With cameras and lenses out of the way, it’s time to light your scene. So, you’ll need lights. I’ve noticed a distinct trend over the last year towards continuous lights, so while there are some flashes and strobes in this list, we’ve put quite a few of our favourite continuous LED lights in this year’s list, too.
The Godox AD200Pro is a refresh to the popular Godox AD200 (Amazon / B&H). It uses the same heads and accessories as the original AD200, but it offers faster recycle times of 1.8 seconds at full power, 1/10th stop adjustments as well as better colour accuracy and consistency. It also features a new button layout with a slightly recessed panel to help better protect it out on location. A pair of these along with the AD-B2 dual head (Amazon / B&H) and an AD400Pro (Amazon / B&H) is the ideal battery-powered three-light starter kit for many photographers. And for those in the UK, Pixapro sells that exact kit.
This one was on last year’s list, too, but it’s seen a nice price reduction since then and still remains a very popular lighting kit. I still use my two sets regularly. Each kit is comprised of four 30cm (12″) long segments that attach together in various configurations providing a multitude of lighting options. Two sets can be combined together or you can split them up with extension kits for maximum versatility.
Litra’s range of products has really won me over on small LED lights. Despite their small stature, these things can put out an awful lot of light. The LitraTorch 2.0 expands on the original LitraTorch with more LEDs and lenses like the LitraPro (Amazon / B&H) to maximise output. You can easily fit a bunch of these in your bag for throwing some extra light in dark corners on location and I find they’re particularly useful for close-up photos and videos like products and macro photography.
LitraStudio – $649 (B&H)
The LitraStudio is Litra’s latest light and it’s a beast. We got to see them in person at IBC and you can find out more about them here. But, they’re RGBWW LED lights offering both bicolour white and the full array of RGB colours. They’re waterproof to 10 metres (~33ft), built like tanks, and can be controlled from your smartphone. You have a number of ways to control the colour of these lights including HSI, Gel simulations, effects modes and it’s even able to fire a short bright burst as a flash for stills.

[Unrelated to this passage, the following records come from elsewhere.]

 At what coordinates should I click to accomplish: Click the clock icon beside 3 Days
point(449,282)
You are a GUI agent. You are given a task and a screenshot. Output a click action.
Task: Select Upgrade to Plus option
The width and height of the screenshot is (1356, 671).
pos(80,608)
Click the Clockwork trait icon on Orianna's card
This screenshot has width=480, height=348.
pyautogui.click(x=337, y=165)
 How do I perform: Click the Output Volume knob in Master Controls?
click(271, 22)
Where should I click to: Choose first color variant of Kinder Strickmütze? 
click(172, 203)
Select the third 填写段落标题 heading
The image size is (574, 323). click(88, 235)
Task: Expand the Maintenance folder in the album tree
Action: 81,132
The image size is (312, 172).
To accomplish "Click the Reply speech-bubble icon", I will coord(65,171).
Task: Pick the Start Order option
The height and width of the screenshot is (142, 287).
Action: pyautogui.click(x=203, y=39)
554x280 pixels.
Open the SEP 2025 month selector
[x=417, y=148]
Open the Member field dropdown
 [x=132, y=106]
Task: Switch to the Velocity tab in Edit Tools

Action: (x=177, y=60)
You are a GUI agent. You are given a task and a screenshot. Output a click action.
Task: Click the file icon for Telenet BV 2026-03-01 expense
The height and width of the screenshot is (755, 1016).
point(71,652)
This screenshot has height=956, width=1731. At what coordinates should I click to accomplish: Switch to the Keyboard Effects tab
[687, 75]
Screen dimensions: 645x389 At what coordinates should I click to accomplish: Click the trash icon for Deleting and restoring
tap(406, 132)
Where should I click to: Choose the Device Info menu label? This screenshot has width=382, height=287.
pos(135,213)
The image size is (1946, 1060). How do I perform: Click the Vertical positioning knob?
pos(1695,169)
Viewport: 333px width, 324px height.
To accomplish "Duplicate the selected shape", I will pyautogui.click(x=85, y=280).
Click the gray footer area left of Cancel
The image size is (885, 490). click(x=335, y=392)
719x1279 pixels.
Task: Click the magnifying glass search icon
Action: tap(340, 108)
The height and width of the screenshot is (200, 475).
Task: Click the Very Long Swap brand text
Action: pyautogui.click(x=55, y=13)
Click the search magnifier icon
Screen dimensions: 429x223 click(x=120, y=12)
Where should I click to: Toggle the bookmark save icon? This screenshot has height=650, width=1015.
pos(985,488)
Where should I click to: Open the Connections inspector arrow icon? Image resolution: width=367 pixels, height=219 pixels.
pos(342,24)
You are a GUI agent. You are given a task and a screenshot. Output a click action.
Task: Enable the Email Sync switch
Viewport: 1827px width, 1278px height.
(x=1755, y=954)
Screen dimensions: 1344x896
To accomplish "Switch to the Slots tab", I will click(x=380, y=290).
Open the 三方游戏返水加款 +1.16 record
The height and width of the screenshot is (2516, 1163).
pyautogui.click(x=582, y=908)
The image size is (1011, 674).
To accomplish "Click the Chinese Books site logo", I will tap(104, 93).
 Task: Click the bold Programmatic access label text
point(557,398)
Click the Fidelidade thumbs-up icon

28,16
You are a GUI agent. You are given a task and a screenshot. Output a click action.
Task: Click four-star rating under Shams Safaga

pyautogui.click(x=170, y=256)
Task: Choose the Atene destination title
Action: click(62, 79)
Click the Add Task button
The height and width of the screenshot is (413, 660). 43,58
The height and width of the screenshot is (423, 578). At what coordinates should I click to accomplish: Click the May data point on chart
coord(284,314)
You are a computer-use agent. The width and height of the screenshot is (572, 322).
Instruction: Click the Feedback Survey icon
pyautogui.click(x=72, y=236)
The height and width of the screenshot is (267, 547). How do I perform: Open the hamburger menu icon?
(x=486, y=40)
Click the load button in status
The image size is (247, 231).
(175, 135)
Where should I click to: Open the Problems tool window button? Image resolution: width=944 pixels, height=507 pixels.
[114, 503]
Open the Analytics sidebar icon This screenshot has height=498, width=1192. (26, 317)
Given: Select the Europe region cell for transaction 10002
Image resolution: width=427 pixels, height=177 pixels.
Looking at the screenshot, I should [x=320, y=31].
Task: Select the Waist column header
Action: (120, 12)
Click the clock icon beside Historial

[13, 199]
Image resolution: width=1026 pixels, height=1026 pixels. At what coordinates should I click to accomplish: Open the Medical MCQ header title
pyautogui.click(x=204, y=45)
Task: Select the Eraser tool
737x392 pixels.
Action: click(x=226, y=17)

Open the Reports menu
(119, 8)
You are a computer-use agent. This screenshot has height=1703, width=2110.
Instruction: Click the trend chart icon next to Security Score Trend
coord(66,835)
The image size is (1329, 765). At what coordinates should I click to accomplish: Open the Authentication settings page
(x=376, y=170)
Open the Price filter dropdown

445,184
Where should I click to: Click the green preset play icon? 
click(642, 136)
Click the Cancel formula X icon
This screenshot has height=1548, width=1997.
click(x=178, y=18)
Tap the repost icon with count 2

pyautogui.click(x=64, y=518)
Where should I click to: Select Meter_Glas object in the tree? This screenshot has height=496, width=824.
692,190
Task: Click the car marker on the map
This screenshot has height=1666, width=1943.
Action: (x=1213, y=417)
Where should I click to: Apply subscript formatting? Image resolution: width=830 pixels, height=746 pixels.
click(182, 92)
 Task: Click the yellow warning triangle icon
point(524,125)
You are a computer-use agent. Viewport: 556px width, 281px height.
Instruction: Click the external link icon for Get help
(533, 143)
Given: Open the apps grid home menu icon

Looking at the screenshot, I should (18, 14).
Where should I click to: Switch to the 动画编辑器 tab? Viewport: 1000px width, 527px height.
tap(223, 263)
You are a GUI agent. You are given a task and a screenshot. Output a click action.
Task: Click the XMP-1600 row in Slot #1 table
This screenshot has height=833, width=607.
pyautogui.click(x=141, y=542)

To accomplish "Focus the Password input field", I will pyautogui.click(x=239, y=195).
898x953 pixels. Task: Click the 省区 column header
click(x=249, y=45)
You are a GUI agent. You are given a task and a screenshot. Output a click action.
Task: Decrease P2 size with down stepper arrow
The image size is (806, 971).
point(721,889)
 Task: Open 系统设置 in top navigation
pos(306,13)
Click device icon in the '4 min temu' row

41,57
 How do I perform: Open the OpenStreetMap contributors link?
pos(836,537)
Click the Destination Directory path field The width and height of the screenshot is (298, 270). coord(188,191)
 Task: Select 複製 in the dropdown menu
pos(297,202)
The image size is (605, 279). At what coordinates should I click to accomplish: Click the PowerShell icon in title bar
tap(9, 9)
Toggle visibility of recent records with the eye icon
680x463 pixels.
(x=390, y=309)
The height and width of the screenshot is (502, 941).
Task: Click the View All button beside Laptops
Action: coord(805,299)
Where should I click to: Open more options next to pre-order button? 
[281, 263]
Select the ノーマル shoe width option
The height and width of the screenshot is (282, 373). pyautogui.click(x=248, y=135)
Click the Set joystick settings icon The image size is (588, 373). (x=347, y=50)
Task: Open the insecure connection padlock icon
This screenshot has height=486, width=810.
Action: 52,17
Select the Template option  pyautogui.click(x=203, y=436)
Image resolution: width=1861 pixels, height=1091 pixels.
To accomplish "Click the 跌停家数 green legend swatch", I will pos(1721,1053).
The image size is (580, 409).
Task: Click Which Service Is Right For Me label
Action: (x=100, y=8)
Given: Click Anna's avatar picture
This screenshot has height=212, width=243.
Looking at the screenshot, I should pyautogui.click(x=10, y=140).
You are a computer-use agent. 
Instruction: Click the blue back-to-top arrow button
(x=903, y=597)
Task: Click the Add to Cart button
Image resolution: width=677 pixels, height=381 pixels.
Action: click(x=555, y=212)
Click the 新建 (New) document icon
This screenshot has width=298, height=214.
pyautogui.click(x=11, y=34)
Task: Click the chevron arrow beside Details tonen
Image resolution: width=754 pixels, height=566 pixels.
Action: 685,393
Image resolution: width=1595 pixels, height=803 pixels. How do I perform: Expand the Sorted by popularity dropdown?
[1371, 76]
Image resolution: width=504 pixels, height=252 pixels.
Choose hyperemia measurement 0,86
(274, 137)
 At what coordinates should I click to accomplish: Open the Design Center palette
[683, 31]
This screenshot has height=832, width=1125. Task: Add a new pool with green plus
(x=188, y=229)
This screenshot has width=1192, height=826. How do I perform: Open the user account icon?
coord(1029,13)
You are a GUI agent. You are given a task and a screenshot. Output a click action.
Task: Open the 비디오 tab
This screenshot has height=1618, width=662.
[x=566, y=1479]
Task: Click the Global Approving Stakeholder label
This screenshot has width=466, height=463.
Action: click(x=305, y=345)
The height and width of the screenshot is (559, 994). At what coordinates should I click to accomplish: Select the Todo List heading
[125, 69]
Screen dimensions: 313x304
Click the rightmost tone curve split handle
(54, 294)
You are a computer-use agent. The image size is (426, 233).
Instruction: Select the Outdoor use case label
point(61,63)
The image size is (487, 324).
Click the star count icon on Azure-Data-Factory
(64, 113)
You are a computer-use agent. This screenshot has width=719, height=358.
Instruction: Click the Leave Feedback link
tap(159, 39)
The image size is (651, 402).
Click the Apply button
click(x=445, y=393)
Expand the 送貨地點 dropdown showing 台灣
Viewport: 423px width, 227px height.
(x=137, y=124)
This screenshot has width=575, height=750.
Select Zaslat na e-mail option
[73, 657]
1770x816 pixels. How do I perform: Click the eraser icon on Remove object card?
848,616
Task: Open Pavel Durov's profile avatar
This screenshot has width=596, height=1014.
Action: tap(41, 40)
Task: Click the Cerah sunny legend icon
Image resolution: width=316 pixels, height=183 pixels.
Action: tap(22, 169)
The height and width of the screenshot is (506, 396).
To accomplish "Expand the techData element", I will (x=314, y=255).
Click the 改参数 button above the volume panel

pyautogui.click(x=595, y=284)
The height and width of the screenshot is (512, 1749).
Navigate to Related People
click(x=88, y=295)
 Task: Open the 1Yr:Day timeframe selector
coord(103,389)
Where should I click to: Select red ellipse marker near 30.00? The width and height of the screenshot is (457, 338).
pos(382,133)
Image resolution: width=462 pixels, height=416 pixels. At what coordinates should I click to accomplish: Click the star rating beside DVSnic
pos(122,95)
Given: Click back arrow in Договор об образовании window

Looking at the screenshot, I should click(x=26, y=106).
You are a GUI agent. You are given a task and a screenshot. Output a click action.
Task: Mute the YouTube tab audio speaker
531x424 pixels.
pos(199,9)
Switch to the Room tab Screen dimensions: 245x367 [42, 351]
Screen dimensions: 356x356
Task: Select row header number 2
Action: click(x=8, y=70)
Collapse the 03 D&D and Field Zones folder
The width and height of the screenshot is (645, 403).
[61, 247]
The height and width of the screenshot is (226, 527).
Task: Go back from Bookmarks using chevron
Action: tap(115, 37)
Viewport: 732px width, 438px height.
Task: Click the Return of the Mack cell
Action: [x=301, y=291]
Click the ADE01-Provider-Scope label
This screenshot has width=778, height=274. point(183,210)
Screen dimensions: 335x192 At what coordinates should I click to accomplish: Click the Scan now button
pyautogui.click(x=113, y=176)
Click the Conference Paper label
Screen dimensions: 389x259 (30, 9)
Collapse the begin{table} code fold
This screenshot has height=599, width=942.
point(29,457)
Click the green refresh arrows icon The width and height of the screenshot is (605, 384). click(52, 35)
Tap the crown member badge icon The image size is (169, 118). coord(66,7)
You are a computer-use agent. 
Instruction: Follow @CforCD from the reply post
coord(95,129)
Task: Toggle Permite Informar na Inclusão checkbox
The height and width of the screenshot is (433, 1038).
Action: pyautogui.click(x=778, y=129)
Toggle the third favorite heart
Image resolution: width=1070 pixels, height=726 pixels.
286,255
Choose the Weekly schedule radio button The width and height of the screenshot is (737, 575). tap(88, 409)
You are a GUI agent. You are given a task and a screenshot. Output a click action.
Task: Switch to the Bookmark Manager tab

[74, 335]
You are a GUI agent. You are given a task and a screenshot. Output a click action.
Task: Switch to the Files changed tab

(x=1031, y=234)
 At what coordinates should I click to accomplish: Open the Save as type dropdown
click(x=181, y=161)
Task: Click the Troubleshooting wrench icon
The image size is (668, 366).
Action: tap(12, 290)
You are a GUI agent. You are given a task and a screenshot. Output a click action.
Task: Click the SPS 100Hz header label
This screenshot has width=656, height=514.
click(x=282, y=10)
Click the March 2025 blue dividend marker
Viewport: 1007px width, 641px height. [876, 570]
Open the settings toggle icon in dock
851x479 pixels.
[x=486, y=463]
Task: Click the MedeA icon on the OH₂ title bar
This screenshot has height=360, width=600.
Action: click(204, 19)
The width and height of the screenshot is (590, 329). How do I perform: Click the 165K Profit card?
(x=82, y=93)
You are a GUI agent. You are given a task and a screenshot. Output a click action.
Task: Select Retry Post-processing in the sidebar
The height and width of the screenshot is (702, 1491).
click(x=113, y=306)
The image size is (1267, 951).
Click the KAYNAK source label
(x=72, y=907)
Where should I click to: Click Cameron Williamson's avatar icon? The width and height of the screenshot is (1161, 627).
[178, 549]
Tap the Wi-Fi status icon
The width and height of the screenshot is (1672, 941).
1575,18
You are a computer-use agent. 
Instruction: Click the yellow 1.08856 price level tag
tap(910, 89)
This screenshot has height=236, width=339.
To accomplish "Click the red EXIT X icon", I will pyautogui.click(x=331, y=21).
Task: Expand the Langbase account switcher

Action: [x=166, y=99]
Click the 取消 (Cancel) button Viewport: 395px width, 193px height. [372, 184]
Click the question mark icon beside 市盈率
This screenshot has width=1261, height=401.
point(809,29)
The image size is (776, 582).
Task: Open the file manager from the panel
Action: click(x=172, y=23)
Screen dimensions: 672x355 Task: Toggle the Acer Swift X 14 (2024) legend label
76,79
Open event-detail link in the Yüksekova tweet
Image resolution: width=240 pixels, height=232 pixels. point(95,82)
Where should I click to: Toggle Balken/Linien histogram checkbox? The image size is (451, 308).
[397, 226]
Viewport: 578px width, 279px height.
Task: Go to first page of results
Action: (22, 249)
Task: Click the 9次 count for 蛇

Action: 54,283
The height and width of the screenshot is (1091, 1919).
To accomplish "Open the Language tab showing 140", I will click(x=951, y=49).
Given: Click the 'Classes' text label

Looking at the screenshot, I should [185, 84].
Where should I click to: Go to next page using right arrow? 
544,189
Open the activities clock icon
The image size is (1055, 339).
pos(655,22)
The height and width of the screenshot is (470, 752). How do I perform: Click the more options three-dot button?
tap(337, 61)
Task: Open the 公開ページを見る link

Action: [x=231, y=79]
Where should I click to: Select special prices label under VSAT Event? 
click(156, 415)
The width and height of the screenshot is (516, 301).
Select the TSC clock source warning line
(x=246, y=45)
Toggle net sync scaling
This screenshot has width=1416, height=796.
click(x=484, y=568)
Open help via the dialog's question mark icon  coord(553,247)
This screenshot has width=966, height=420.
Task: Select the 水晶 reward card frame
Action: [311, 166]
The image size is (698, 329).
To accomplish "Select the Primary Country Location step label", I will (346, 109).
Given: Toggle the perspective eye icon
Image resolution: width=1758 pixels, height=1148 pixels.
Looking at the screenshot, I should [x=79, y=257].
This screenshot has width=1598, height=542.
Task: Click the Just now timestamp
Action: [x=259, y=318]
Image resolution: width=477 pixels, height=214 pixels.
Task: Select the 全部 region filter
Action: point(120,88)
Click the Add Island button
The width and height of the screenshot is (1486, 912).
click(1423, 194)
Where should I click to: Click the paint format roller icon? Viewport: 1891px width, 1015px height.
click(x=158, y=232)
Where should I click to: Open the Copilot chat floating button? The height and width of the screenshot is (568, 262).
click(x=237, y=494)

The DigitalFoto YY120 has become one of my most used lights over the last year, mostly because of its size and versatility. It’s a bicolour LED light which ranges from 3200-5600K. It’s got an internal battery that gets charged through a Type-C USB socket. But this socket can also charge out to other devices, too, like your smartphone. This is handy, as the YY120 is also a similar size to your average smartphone so it’s easy to take with you just about anywhere. When you need a little extra light on your smartphone shots or if your phone battery is running low and needs a top-up, the YY120 is there to save the day.
Lumee Bicolour & RGB LED lights $45 (B&H)
Lumee is an interesting new light to have come out in 2019, and it even took a place in NAB’s inaugural Product of the Year Awards earlier this year. Lumee comes in two flavours, either bicolour or RGB. Both are the same price at $45 each and offer a lot of lighting options that you just can’t get with anything else. They can wrap around objects or stick to them with their magnetic base. They’re not waterproof but they are splash resistant and can be used in light rain, too. The bicolour version goes between 2700-6500K and the RGB version lets you individually select red, green and blue LEDs with various combinations of each and fine-tunable hue. Both versions also include various lighting effects.
If you’re a photographer with a ton of Bowens mount lighting modifiers who either also dabbles in video or just wants to shoot with continuous lights, these are probably what you’re after. They’re not cheap, by any means, but they offer a lot of control and colour accuracy while putting out a whole heck of a lot of light. These are daylight balanced with a white balance of 5500K.
As another monoblock style continuous LED mount, the Nanlite Forza 500 also runs at 5500K and features a Bowens mount. But this is a 500 Watt light, putting out a virtual supernova of light. If you’re planning to use those big 4-5ft octaboxes then this is certainly going to help fill them while still giving you a decent output from the front diffuser. These can be DMX or WiFi controlled, and mount to any standard light stand.
The $1,000 Speedlight has become the $1,100 Speedlight with Profoto’s A1X. A revision to the original A1, the A1X offers a more powerful battery, faster recycle times and an updated user interface. The A1X offers more system compatibility than the original, too, which was only available for Nikon and Canon. With the update, Sony and Fuji have also been added to that list.
Lighting is a tricky thing, not just how to apply it but which gear to use to do it. There are plenty of other fantastic lights out there on the market for both photography and video that aren’t on the list this year. But these are some of those that have stood out to us over the last year.
What’s been your favourite or most used light of 2019?